● GIVEN PROBLEM:
Please revise the lines below, changing "At what coordinates should I click to accomplish" to "Which point should I click to complete" and leaving everything else as it is. Leave the pictures out of your answer.

● RECORDS PROVIDED:
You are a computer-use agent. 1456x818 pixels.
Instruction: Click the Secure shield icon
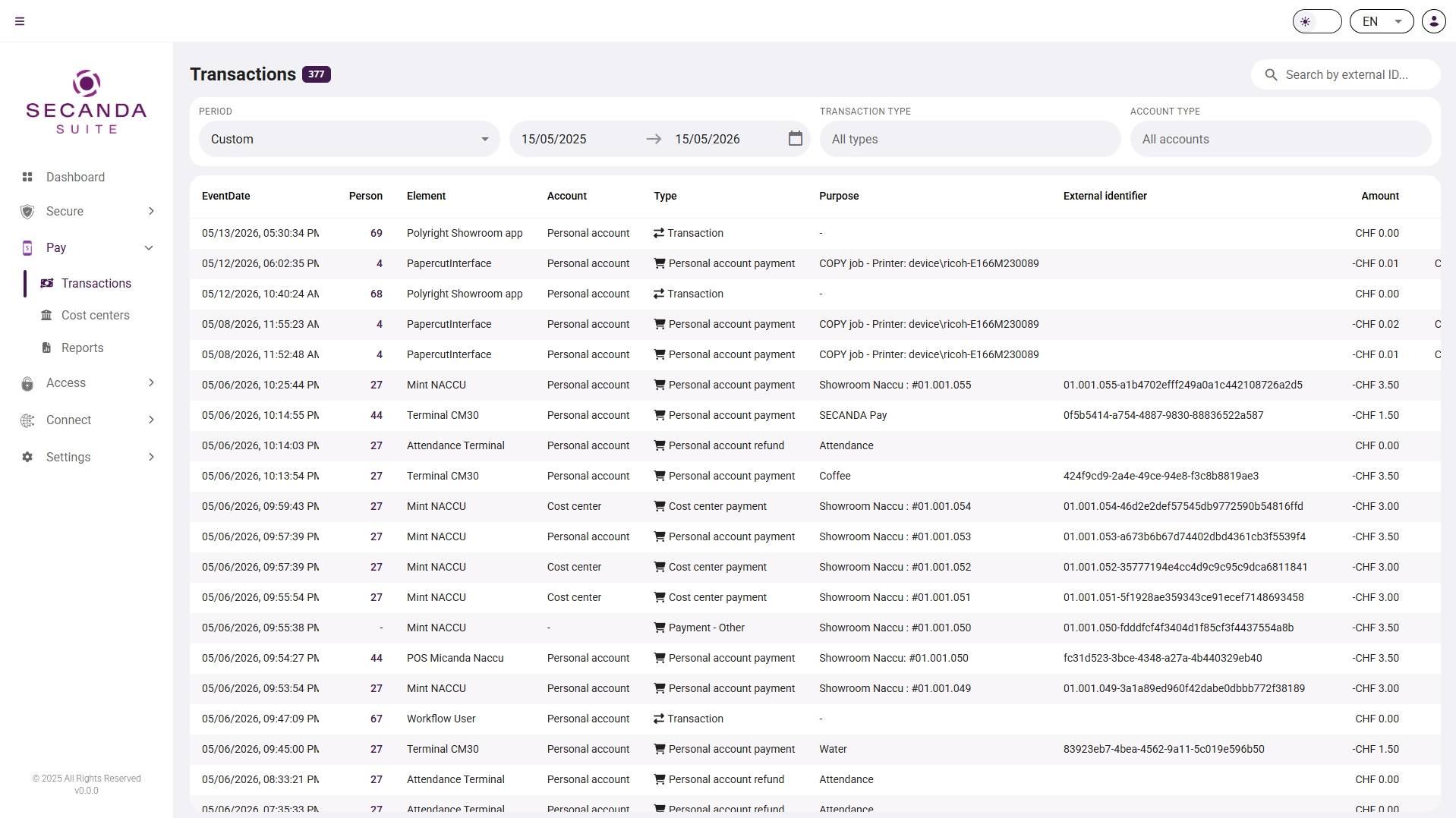coord(27,212)
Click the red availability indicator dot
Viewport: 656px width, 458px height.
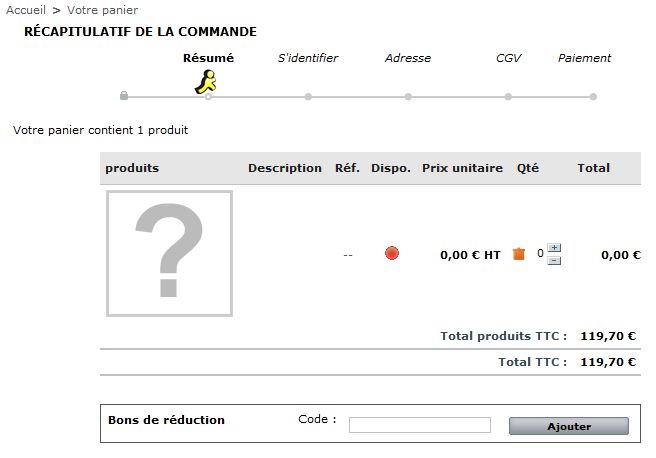[392, 253]
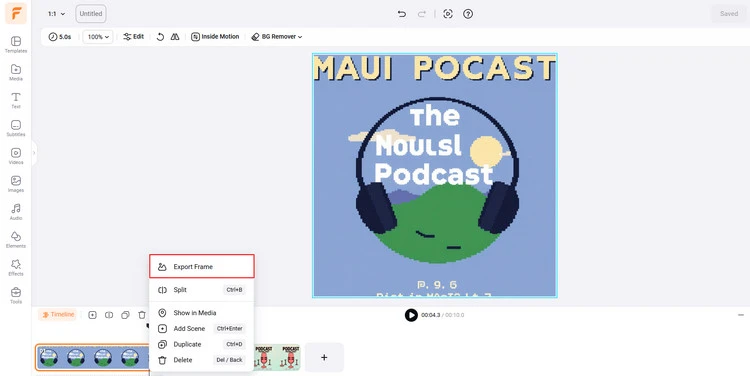This screenshot has height=376, width=750.
Task: Open the Effects sidebar panel
Action: pyautogui.click(x=16, y=268)
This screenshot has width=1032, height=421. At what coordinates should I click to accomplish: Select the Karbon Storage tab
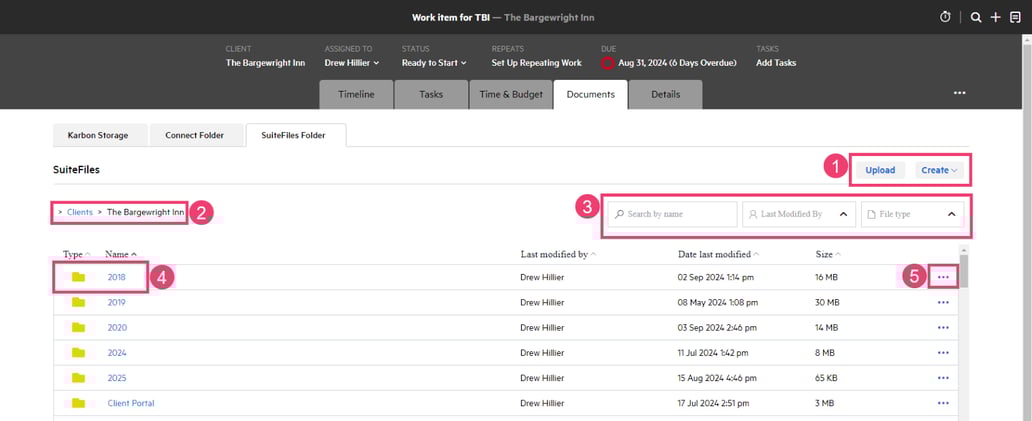pyautogui.click(x=98, y=135)
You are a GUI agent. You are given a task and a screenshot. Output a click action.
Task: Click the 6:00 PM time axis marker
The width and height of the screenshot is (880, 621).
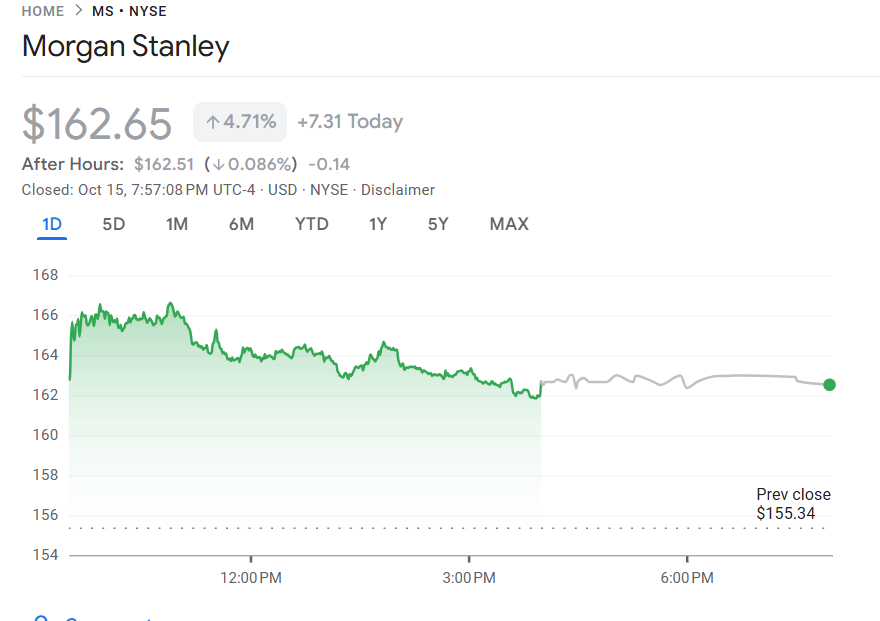pyautogui.click(x=687, y=578)
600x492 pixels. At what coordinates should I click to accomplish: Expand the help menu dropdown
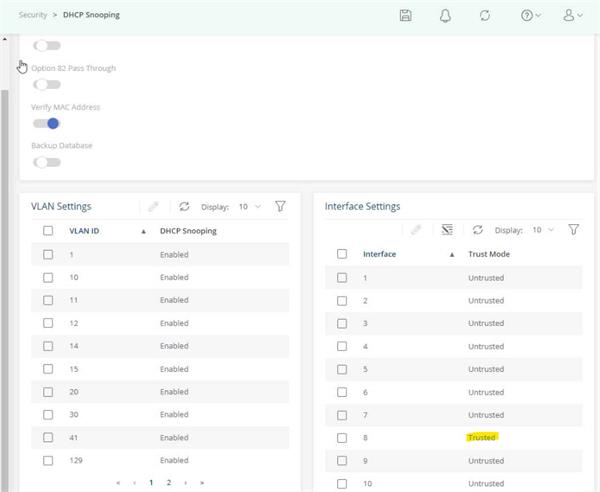[x=531, y=16]
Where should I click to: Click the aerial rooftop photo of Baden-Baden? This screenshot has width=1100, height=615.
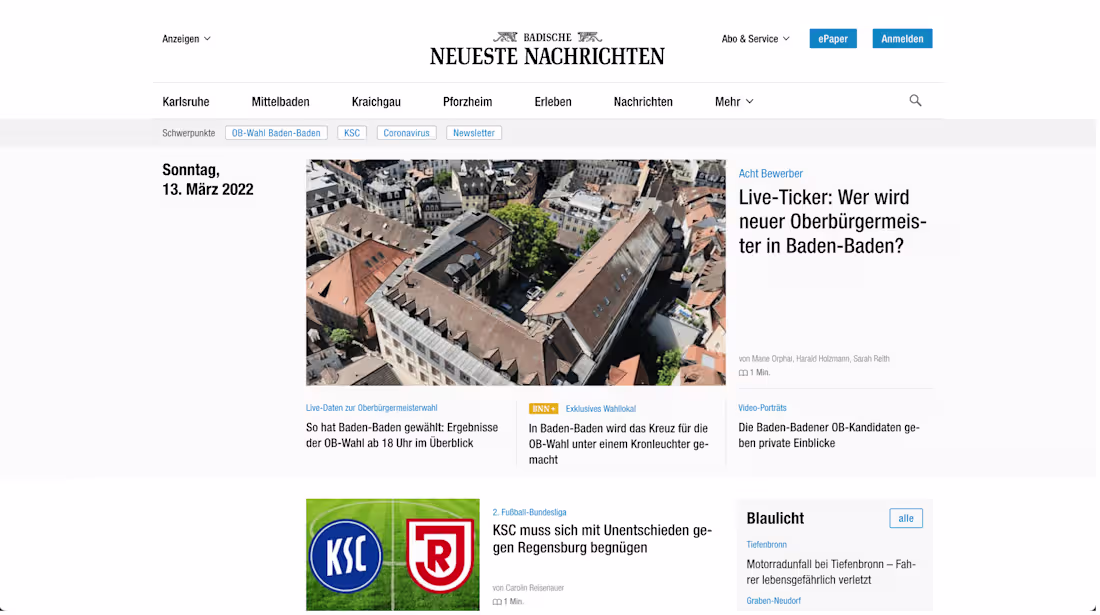(515, 271)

● RESPONSE FOR THIS EXERCISE:
You are a computer-use agent. 1456x818 pixels.
Instruction: Click the Secure shield icon
coord(27,212)
Click the red availability indicator dot
Viewport: 656px width, 458px height.
[392, 253]
This screenshot has height=376, width=750.
Task: Open the Effects sidebar panel
Action: pyautogui.click(x=16, y=268)
This screenshot has width=1032, height=421. Which point should I click to complete: Select the Karbon Storage tab
pyautogui.click(x=98, y=135)
You are a GUI agent. You are given a task and a screenshot. Output a click action.
Task: Click the 6:00 PM time axis marker
The width and height of the screenshot is (880, 621).
pyautogui.click(x=687, y=578)
600x492 pixels. Which point should I click to complete: Expand the help menu dropdown
[x=531, y=16]
Where should I click to: Click the aerial rooftop photo of Baden-Baden? This screenshot has width=1100, height=615.
(515, 271)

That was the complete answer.